Security products need to detect known knowns, so they build up a corpus of rule content. This corpus grows faster than it shrinks, if it’s maintained at all: new known bad is found at a rapid clip, while software is retired from use very slowly.

There are two constraints on security products’ ability to use that rule content: the speed of performing the detections gets slower as you add more rules, and an increase in quantity of alerts produced reduces the quality of human response.

First constraint: Detection speed caps come from the resource allocation to this function, which is influenced by stack location (endpoint agent, container sidecar, network or cloud service, SIEM) and budget priorities. For example, an endpoint agent or sidecar container might be constrained to a few percent of CPU usage, or a SIEM might be limited to the documented minimum number of cores. The organization can do some balancing between locations, pushing appropriate detections to the edge or the center. The resource budgets of each of these locations are best expressed in the number of concurrent things that can be done; which is to say, you can get lots of rules tested, if you’re cool with a 24 hour alert cycle time. If you want to know about an attack in real time, you’ll need more tests to run concurrently and consequently will spend more resources to get that awareness.

Second constraint: Analyst capacity to respond to the alerts. This constraint is driven by the obvious factor of how many alerts versus how many analysts. Another critical factor is how much effort each alert consumes. An alert that is fully understood can be automatically responded to, perhaps by a SOAR. An alert that requires hours of attention either gets that attention or is ignored. In between those two extremes, the alerts are probably going to be ignored.

The first constraint is all about customer budget and architecture, which are largely out of a vendor’s hands. But as a security vendor, we can possibly help with the second constraint by allowing human reinforcement, sharing data pipelines, and improving user experience design.

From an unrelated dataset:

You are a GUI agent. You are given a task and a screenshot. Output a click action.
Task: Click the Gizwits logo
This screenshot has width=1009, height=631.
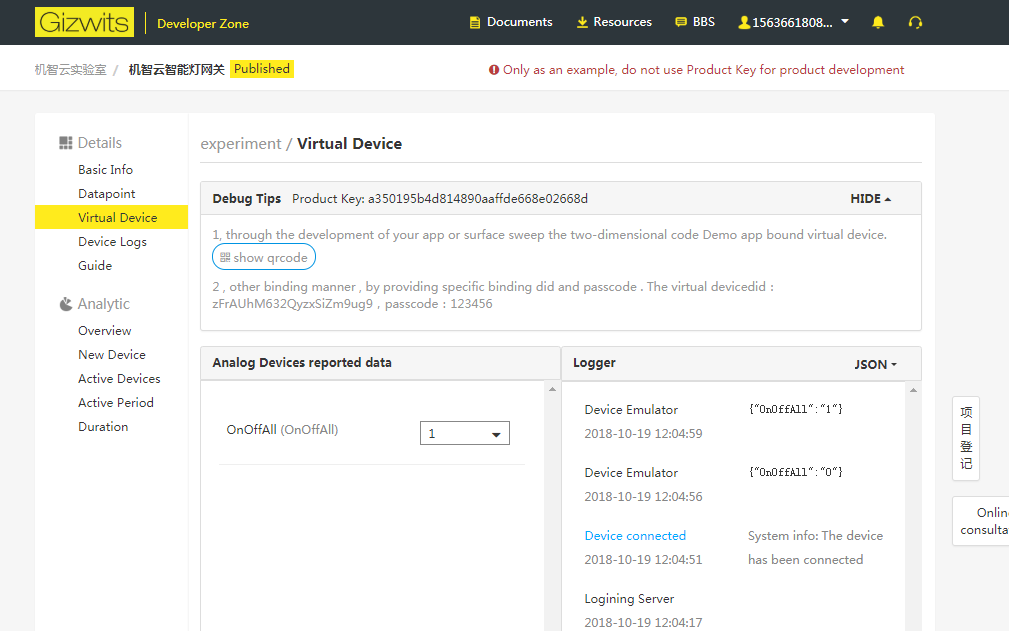tap(84, 22)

Reinforcement is the necessary component for making useful cognitive computing tools for human-facing problems. A Bayesian model on its own can generate rules and weight those rules, but all it’s doing is reacting to inputs. Without input from the context-owning human users, it will go wrong. Allowing users to provide feedback on rules can let a system move those rules up and down the resource priority scale, so that a lower quality rule is run less often. Note that this idea can lead to unintended consequences if it’s implemented without administrator oversight, such as infrequent runs of rules that are expected to run more often. I wish that all organizations could accept that their security intentions are not supportable by the resources they’ve allocated, but they all can’t, and a tool that auto-tunes to fit the real capability will produce surprise, anger, and disappointment when alert speeds aren’t what was desired. It’s counter-intuitively better to attempt what was asked and fail, even though this produces a terrible experience for all users involved with the system.

A shared data pipeline approach looks at the rules running in a given system and consolidates similar components. For instance, if there are fifteen rules that all look at network flows, the SIEM can save time by calculating the src-dest activity table once and putting those fifteen rules downstream of it. Of course, this means those rules are no longer able to provide real-time data; in addition to waiting for the raw data to be ingested and normalized, they must also wait for the table update to occur before they can look for the known bad indication. In fact these rules may even be executed less frequently since there’s little point in running them at any time other than ASAP after the table update. A further drawback of this approach is that it requires human data engineering expertise. Note, use of Threat Intel is a special case of this approach: it’s a single rule that depends on external data updates that are periodically retrieved, but the rule content and the data pipeline can both be updated so there’s multiple useful execution windows.

Finally, the system’s user experience can be designed to surface priority in order to drive simplicity – that’s an Anton Chuvakin blog post calling for products to be as simple as possible (but not too simple). While the full output from dozens of known known rules is often requested during the product selection process, it’s usually unusable in production. To help the analysts do their job, a good security product should prioritize the events it produces, putting higher impact issues first so that limited time can be spent where it’s most effective. From a complexity standpoint, this means designing two different experiences in the same product:

• SOC: low complexity experience for a low complexity need. Analysts will process the notable events in order of priority and simplicity. Processing means following a predetermined runbook of activities, and the time allocated per task is small.
• Hunt: high complexity experience for a high complexity need. Analysts will work directly with the data lake and search language.
  Events should also be distinguished by their source: known knowns from the standard rule corpus go into the SOC workflow, and unknown unknowns from analytics, new community rules, and internal analyst notebooks go into the Hunt workflow. A third valuable user experience is self-reporting, tracking the KPIs and SLOs of the SOC for use in driving improvement and budgeting; however, this can often be produced elsewhere or simply ignored.